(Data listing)
* * * * * * * * *
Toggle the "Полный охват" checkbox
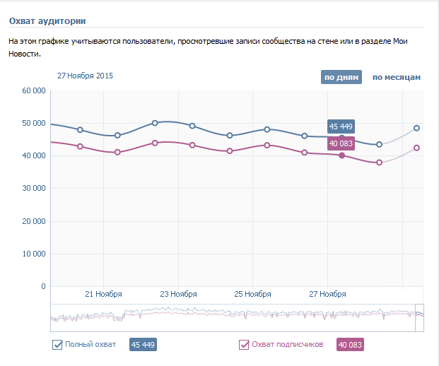 pos(58,345)
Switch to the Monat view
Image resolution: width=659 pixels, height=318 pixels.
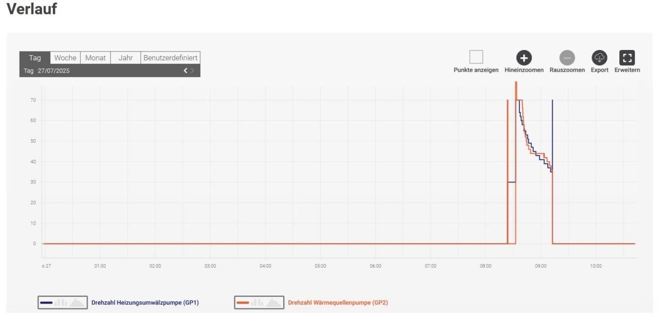[x=95, y=58]
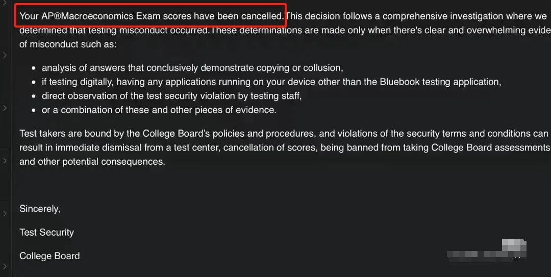Viewport: 551px width, 277px height.
Task: Click the 'Sincerely,' closing line
Action: point(40,209)
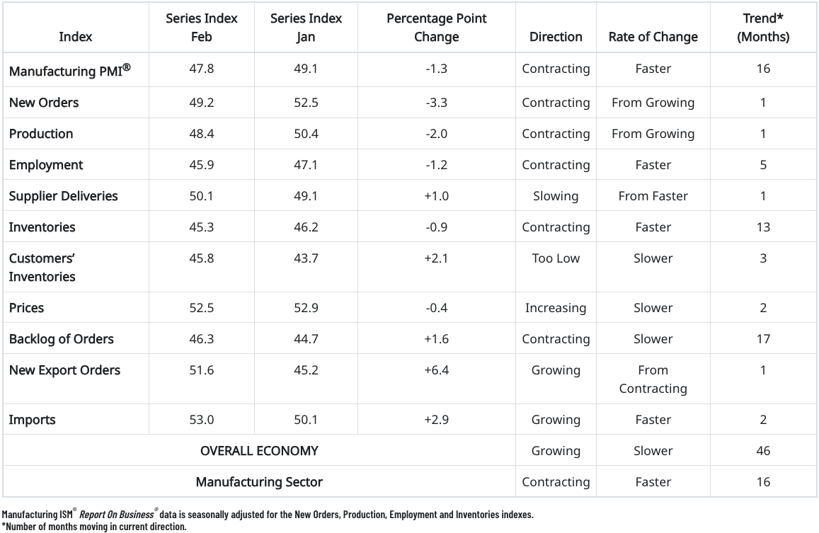Click the Manufacturing Sector row label
The width and height of the screenshot is (819, 533).
click(259, 482)
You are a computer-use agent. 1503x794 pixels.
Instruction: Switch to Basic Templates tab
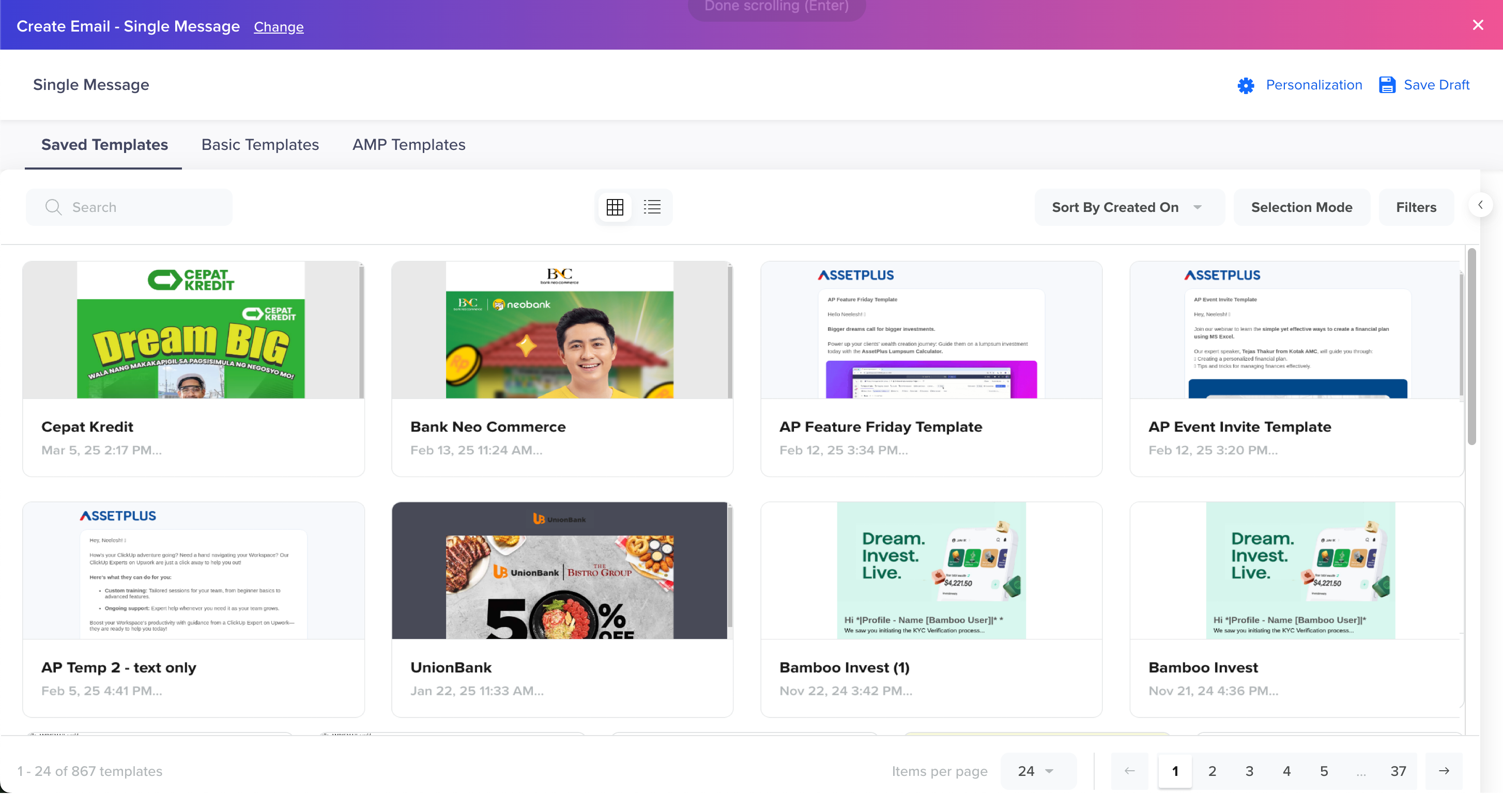260,145
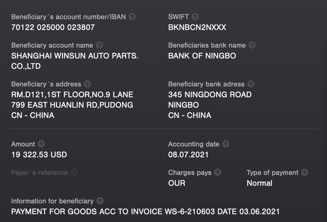Click the accounting date 08.07.2021

coord(188,155)
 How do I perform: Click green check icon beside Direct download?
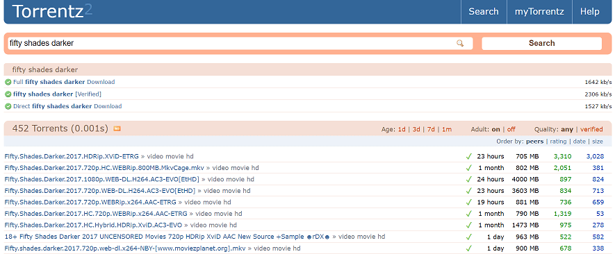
* * * * * * * * *
The problem » Rewrite the data listing above with every "Switch" changed to "Go" and nothing else altered, omitting the pictures.

Task answer »
Toggle the "Полный охват" checkbox
 pos(58,345)
Go to the Monat view
Image resolution: width=659 pixels, height=318 pixels.
[x=95, y=58]
Viewport: 551px width, 277px height.
Task: Click the 'Sincerely,' closing line
Action: point(40,209)
Click the Manufacturing Sector row label
The width and height of the screenshot is (819, 533).
click(259, 482)
You are a computer-use agent. 1503x794 pixels.
Instruction: Go to Basic Templates tab
260,145
Click the accounting date 08.07.2021

coord(188,155)
 How do I perform: Click green check icon beside Direct download?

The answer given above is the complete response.